Harry Flashman: the unrepentant bully of Tom Brown’s schooldays, now with a Victoria Cross, has three main talents – horsemanship, facility with foreign languages and fornication. A reluctant military hero, Flashman plays a key part in most of the defining military campaigns of the 19th century, despite trying his utmost to escape them all.
What was Harry Flashman doing on the slopes of Little Bighorn, caught between the gallant remnant of Custer’s 7th Cavalry and the attack of Sitting Bull’s braves? He was trying to get out of the line of fire and escape yet again with his life (if not his honour) intact.
Here is the legendary and authentic West of Mangas Colorado’s Apaches, of Kit Carson, Custer and Spotted Tail, of Crazy Horse and the Deadwood stage, gunfighters and gamblers, scoundrels and Indian belles, enthusiastic widows and mysterious adventuresses. The West as it really was: terrifying!
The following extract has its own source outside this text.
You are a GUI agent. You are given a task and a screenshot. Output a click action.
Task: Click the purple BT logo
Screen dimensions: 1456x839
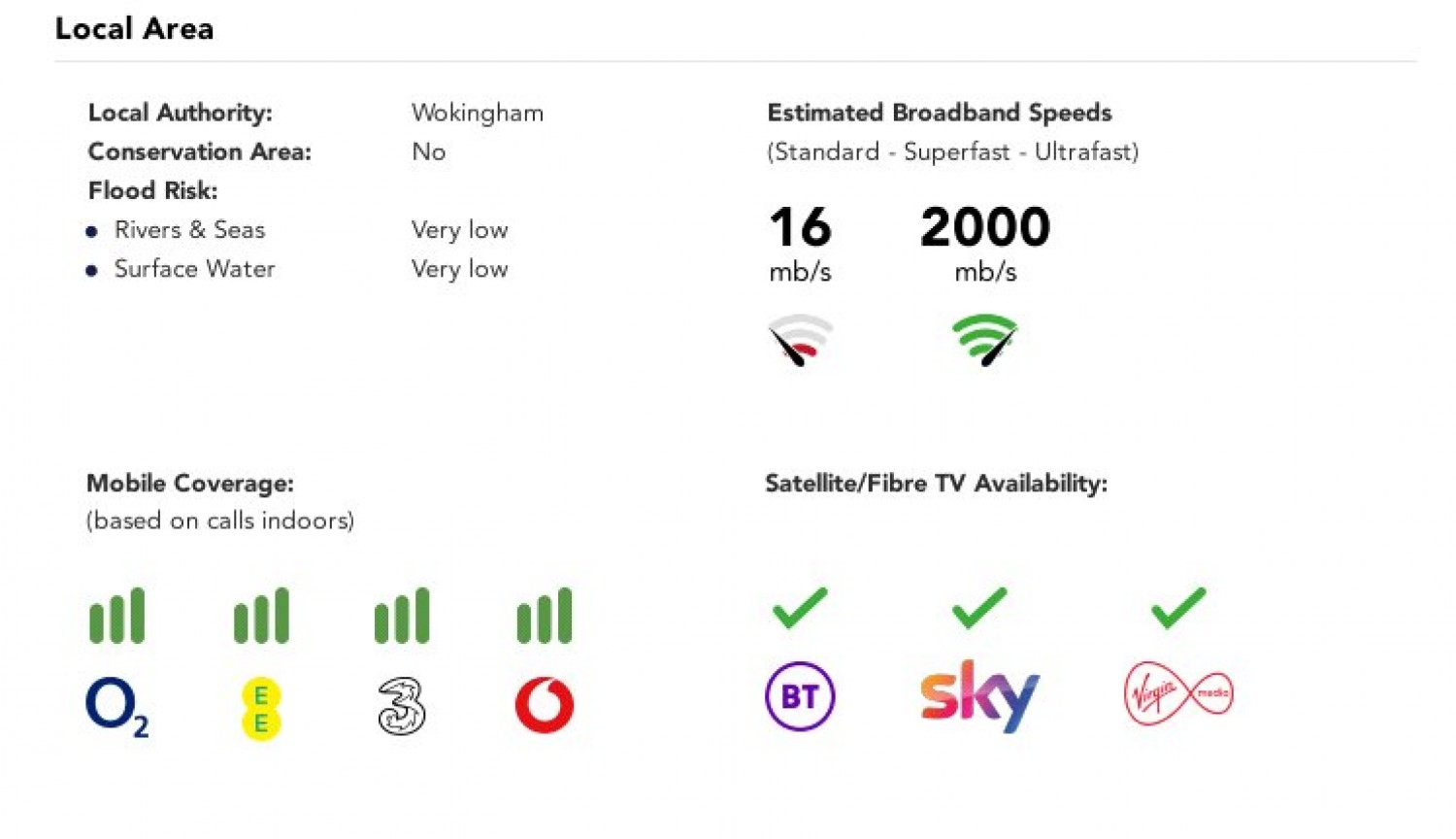pyautogui.click(x=800, y=696)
George MacDonald Fraser OBE was a bestselling historical novelist, journalist and screenwriter. Having worked on newspapers in Britain and Canada he is perhaps most famous for his series of Flashman novels and his anti-hero Harry Flashman. In addition to his novels he has also written numerous screenplays, most notably The Three Musketeers and the James Bond film, Octopussy. George MacDonald Fraser died in January 2008 at the age of 82.